The century of disaster is and will be nothing short of a full blown public health emergency, which we ignore at our peril. Covid has already revealed the dangers of minimizing a pandemic, and the folly of applying individualistic reasoning to a collective problem. The US government will very shortly need to pursue one of two revolutionary programs to save itself and its preferred free market capitalist system: the first, a massive humanitarian relief effort designed to correct the mistakes it allowed to fester, which will include immediate and thorough decarbonization, rewilding, cleanup and preservation efforts, green technology, universal basic income, and the tax-based elimination of the upper class, all of which will be too little too late but not without benefits. The second is an intractable adherence to the policies that got us here and the dystopian fascist social control which will soon be necessary to maintain them.

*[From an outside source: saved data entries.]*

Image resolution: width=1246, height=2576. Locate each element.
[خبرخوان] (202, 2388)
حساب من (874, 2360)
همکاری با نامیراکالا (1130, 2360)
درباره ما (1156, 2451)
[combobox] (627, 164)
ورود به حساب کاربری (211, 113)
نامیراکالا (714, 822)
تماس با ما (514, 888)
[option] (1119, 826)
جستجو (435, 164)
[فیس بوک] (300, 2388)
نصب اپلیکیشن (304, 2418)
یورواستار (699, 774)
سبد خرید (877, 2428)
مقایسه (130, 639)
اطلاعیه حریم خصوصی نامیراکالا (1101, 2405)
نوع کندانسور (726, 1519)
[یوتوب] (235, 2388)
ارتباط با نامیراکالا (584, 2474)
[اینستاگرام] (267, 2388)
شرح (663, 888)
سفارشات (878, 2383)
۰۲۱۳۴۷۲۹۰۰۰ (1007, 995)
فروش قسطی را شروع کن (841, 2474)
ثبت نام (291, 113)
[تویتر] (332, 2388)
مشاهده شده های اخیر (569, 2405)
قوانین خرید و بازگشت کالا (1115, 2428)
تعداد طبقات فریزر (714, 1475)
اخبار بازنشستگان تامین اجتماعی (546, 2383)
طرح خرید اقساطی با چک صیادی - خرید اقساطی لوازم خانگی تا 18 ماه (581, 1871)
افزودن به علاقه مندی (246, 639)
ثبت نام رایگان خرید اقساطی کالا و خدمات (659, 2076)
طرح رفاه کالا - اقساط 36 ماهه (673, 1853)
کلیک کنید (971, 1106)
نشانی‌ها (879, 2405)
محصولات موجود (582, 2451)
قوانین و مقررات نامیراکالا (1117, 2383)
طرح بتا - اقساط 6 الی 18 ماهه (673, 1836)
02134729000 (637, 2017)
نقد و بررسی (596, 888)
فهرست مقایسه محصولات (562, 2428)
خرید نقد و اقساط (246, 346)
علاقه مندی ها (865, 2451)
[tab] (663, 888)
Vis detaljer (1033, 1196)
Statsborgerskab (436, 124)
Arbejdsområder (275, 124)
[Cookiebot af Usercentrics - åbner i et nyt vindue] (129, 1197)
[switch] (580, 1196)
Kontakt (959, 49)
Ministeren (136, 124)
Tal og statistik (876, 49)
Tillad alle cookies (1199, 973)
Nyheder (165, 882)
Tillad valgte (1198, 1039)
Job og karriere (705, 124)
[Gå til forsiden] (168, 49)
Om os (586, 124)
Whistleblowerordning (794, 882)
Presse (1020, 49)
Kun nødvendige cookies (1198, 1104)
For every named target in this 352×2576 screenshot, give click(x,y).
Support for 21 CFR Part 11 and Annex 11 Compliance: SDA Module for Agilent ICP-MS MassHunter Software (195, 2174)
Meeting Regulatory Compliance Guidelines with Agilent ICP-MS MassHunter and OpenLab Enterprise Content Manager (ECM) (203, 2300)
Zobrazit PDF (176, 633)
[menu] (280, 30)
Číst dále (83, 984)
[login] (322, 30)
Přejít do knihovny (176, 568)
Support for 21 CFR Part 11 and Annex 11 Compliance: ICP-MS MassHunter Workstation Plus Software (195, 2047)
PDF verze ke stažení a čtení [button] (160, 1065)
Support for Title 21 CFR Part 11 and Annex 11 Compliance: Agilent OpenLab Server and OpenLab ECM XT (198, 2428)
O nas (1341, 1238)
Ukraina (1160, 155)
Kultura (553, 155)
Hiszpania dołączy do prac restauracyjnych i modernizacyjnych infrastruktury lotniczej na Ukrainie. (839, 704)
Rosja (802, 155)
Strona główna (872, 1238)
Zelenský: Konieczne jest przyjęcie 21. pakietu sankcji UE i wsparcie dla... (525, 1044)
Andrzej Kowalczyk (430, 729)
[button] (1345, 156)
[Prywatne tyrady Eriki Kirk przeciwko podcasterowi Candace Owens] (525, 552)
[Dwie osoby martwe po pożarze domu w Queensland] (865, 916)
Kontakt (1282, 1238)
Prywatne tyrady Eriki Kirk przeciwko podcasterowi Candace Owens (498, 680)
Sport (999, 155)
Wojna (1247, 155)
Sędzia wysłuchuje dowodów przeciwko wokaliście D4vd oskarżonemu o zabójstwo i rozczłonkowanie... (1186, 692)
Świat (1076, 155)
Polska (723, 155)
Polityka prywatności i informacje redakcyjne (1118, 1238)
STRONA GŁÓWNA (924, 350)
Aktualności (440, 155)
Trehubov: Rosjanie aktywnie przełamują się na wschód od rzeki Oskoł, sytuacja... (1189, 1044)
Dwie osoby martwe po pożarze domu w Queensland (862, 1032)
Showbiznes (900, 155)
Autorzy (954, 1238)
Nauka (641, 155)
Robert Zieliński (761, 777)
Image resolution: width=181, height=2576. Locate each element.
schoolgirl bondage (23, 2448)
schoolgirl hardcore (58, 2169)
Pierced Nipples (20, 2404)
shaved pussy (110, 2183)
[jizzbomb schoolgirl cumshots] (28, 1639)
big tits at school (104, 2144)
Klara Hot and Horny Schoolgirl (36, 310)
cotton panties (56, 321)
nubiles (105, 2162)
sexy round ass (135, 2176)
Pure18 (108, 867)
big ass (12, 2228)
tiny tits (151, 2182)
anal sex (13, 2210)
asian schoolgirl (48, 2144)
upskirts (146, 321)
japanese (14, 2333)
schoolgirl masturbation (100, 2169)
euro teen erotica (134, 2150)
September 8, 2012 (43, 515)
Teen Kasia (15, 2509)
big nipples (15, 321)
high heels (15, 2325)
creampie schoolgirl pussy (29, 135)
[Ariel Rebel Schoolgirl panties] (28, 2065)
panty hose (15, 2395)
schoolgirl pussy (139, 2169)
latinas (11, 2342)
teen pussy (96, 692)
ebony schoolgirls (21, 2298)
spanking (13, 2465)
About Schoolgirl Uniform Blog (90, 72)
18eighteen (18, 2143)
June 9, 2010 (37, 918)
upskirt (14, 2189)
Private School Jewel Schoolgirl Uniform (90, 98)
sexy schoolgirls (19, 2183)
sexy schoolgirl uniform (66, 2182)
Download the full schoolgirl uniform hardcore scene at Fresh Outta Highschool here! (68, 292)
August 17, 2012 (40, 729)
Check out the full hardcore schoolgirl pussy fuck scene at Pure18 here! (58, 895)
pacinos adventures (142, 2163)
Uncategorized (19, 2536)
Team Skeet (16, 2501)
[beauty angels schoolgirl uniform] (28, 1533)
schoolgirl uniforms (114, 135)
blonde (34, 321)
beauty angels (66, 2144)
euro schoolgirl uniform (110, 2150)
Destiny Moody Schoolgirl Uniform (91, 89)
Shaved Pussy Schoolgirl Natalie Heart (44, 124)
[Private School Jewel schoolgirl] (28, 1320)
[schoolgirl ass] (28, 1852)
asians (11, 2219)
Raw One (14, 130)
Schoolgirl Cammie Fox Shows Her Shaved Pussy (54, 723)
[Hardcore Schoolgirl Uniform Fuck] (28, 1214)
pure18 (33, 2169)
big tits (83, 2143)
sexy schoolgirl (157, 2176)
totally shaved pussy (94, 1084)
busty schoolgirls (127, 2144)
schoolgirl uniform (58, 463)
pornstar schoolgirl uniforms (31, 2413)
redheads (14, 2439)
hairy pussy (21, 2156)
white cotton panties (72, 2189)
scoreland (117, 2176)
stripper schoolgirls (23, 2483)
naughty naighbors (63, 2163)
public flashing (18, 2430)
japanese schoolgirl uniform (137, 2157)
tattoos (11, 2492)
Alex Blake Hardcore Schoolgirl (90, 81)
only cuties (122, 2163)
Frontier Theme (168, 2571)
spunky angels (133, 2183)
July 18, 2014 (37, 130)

If history is a guide, they will choose the second option, because even obvious self-interest of the kind which argues for the first option will be insufficient to escape the powerful mandated ignorance of the last century of rightist politicization of every aspect of life, and socialism will continue to be treated as a dirty word even as it becomes undeniable that it was the only ideology which could have ever saved us.
The analogy of one’s personal health is instructive here as well: preventive maintenance, which is far better facilitated in a public universal healthcare system than a for-profit one, is much cheaper than letting a disease or disorder get to the point that hospitalization is required. We have allowed appendicitis to fester for far too long, and it is now excruciating. Will we allow it to burst and spread its poison?